The names of the twelve apostles are these: first, Simon, who is called Peter, and Andrew his brother; James the son of Zebedee, and John his brother; Philip and Bartholomew; Thomas and Matthew the tax collector; James the son of Alphaeus, and Thaddaeus; Simon the Zealot, and Judas Iscariot, who betrayed him. (Matthew 10:22)

We confess in the Nicene Creed, “I believe in one holy Christian and apostolic Church.”  What is this “apostolic church”, and why was it necessary for Saint Matthew to give the list of the apostles?  Realize first that the word apostle identifies someone who is sent to both speak for and represent the sender.  Thus Jesus is called apostle in Hebrews 3:1: “…consider Jesus, the apostle and high priest of our confession, who was faithful to him who appointed him…”  It is quite clear from the Gospels that Jesus’ sender is God the Father.  As apostle, Jesus speaks for and represents God the Father.  It is true that the Son of God and God the Father have eternal intimacy.  However Jesus, as a man, is uniquely recognized as God’s apostle.  To see and hear the incarnate Son of God is to see and hear God the Father (e.g. Jn. 14).  The Jews had a Hebrew word that communicated the meaning of apostle.[1]  The word in English is “shaliach”.  When a shaliach spoke it was understood that it was the equivalent of the sender speaking.  Thus when Jesus spoke, His words were those of God the Father.  When a shaliach rendered a decision relative to his office as shaliach, it was recognized as the decision of the sender.  Thus all decisions made by the man Jesus, were decisions recognized as decisions from God the Father.

Consider now the apostles listed in our text.  This is no small matter to identify these men as holders of the awesomely authoritative office of apostle.  When they spoke or wrote, Jesus was speaking.  When they acted or when they rendered decisions (e.g. the Church Council in Acts 15), it was Jesus acting and rendering decisions.  It is no wonder that such a big deal is made for the replacement for the apostle Judas (Acts 1), as well as for the authenticity of Paul’s apostleship.
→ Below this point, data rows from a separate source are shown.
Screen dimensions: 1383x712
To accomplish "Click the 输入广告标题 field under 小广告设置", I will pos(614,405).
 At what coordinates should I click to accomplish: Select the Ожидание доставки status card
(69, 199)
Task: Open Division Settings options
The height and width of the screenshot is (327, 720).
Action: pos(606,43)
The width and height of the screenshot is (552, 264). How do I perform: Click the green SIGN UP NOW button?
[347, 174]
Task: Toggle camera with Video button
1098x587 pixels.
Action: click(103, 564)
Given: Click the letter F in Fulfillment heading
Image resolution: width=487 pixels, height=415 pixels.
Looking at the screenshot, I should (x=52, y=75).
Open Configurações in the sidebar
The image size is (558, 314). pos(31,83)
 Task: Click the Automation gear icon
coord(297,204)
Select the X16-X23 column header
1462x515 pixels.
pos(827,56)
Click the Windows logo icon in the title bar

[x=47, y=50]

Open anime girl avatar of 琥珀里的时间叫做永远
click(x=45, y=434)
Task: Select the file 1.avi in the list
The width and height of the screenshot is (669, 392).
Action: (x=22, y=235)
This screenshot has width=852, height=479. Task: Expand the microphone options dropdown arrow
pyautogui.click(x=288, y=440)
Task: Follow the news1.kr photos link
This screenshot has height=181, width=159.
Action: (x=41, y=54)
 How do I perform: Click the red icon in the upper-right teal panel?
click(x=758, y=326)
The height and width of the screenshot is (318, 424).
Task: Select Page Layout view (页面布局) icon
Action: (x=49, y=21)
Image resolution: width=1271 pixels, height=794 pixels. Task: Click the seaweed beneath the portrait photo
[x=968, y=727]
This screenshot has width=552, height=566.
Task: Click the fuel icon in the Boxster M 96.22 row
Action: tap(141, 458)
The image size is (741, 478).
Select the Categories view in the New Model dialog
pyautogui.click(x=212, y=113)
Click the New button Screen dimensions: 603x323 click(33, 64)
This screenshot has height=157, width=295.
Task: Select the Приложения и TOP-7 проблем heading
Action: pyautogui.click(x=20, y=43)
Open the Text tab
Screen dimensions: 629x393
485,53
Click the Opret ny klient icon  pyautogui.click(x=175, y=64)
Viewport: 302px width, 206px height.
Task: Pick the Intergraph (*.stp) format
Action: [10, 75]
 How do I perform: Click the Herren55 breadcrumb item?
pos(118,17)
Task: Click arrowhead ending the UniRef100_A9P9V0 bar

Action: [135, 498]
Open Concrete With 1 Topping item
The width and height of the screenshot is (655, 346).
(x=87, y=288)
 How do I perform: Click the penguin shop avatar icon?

Paul must repeatedly insist and prove that he is truly an Apostle (e.g. 2 Cor 11:5ff; 12:11; Gal 1:1).

The apostolic writings of the New Testament are often misunderstood because Christians fail to realize that frequently “we” in such writings is referring to the apostles and not to Christians generally. Consider 1 John 1:1-3a: “That which was from the beginning, which we have heard, which we have seen with our own eyes, which we have gazed upon and touched with our own hands—this is the Word of life. And this is the life that was revealed; we have seen it and testified to it, and we proclaim to you the eternal life that was with the Father and was revealed to us. We proclaim to you what we have seen and heard, so that you also may have fellowship with us.”  The “we” and the “us” are the Apostles, and it is their authority as apostles—and indeed fellowship with them—that we as Christians must seek.

When the apostles performed miracles or when their very presence created instances of the miraculous, this was simply a verification of the fact that they were officially apostles of the Lord Jesus Christ, and such miracles verified their word as Christ’s word.  And what was the heart of the apostolic word?  It is the crucifixion of Jesus and all that relates to it—of course including His resurrection.  The Apostle Paul summarized succinctly:  We preach Christ crucified (1 Cor 1:23).  Though today’s pastors are not apostles, yet they continue the apostolic proclamation:  They must preach Christ crucified, the heart of the apostolic words, actions and writings.

[1] See Theol. Dictionary of the NT, vol. 1, 414ff.  “The Greek [apostolos] gives us only the form of the NT concept; the Shaliach of later Judaism provides the content…There is full identity between apostolos and shaliach in Jn. 13:16.” (421).